TASK INSTRUCTIONS: Nothing in the records may change. Print them all again.

*** DATA UNDER STUDY ***

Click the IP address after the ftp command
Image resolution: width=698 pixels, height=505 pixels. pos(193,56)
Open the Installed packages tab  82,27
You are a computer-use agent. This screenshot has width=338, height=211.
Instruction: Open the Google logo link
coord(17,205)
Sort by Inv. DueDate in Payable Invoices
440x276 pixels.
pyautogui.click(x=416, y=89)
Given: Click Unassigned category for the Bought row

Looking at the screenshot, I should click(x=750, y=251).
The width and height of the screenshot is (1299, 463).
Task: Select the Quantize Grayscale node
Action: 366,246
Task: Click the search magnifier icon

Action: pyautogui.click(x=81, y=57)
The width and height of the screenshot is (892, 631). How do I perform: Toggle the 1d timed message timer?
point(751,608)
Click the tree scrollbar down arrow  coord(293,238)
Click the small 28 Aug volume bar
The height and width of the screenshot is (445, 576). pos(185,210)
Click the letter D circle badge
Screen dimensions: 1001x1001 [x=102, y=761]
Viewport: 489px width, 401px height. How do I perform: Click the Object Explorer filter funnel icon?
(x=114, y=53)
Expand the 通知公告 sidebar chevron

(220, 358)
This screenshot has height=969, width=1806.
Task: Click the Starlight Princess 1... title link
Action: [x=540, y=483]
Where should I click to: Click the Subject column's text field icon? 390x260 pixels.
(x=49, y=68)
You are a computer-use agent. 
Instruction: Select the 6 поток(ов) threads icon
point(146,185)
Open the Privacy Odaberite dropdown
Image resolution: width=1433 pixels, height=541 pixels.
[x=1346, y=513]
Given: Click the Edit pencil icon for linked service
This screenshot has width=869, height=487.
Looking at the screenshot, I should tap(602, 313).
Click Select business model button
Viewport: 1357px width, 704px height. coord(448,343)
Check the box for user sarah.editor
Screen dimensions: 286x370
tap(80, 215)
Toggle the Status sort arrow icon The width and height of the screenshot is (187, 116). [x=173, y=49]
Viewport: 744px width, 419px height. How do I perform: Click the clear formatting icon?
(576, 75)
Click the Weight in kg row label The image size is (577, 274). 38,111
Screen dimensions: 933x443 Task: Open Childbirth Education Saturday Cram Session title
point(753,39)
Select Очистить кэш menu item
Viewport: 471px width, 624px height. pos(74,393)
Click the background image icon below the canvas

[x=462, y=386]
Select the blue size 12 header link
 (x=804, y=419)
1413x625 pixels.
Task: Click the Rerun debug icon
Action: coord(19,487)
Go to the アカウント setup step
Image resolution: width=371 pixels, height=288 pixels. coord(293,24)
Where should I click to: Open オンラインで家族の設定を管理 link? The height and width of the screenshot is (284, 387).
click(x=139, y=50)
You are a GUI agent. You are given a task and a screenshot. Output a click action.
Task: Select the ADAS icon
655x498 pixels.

*** End of DATA UNDER STUDY ***

WRITTEN SOLUTION:
Click the IP address after the ftp command
Image resolution: width=698 pixels, height=505 pixels. pos(193,56)
Open the Installed packages tab  82,27
You are a computer-use agent. This screenshot has width=338, height=211.
Instruction: Open the Google logo link
coord(17,205)
Sort by Inv. DueDate in Payable Invoices
440x276 pixels.
pyautogui.click(x=416, y=89)
Given: Click Unassigned category for the Bought row

Looking at the screenshot, I should click(x=750, y=251).
The width and height of the screenshot is (1299, 463).
Task: Select the Quantize Grayscale node
Action: 366,246
Task: Click the search magnifier icon

Action: pyautogui.click(x=81, y=57)
The width and height of the screenshot is (892, 631). How do I perform: Toggle the 1d timed message timer?
point(751,608)
Click the tree scrollbar down arrow  coord(293,238)
Click the small 28 Aug volume bar
The height and width of the screenshot is (445, 576). pos(185,210)
Click the letter D circle badge
Screen dimensions: 1001x1001 [x=102, y=761]
Viewport: 489px width, 401px height. How do I perform: Click the Object Explorer filter funnel icon?
(x=114, y=53)
Expand the 通知公告 sidebar chevron

(220, 358)
This screenshot has height=969, width=1806.
Task: Click the Starlight Princess 1... title link
Action: [x=540, y=483]
Where should I click to: Click the Subject column's text field icon? 390x260 pixels.
(x=49, y=68)
You are a computer-use agent. 
Instruction: Select the 6 поток(ов) threads icon
point(146,185)
Open the Privacy Odaberite dropdown
Image resolution: width=1433 pixels, height=541 pixels.
[x=1346, y=513]
Given: Click the Edit pencil icon for linked service
This screenshot has width=869, height=487.
Looking at the screenshot, I should tap(602, 313).
Click Select business model button
Viewport: 1357px width, 704px height. coord(448,343)
Check the box for user sarah.editor
Screen dimensions: 286x370
tap(80, 215)
Toggle the Status sort arrow icon The width and height of the screenshot is (187, 116). [x=173, y=49]
Viewport: 744px width, 419px height. How do I perform: Click the clear formatting icon?
(576, 75)
Click the Weight in kg row label The image size is (577, 274). 38,111
Screen dimensions: 933x443 Task: Open Childbirth Education Saturday Cram Session title
point(753,39)
Select Очистить кэш menu item
Viewport: 471px width, 624px height. pos(74,393)
Click the background image icon below the canvas

[x=462, y=386]
Select the blue size 12 header link
 (x=804, y=419)
1413x625 pixels.
Task: Click the Rerun debug icon
Action: coord(19,487)
Go to the アカウント setup step
Image resolution: width=371 pixels, height=288 pixels. coord(293,24)
Where should I click to: Open オンラインで家族の設定を管理 link? The height and width of the screenshot is (284, 387).
click(x=139, y=50)
You are a GUI agent. You are given a task and a screenshot. Output a click action.
Task: Select the ADAS icon
655x498 pixels.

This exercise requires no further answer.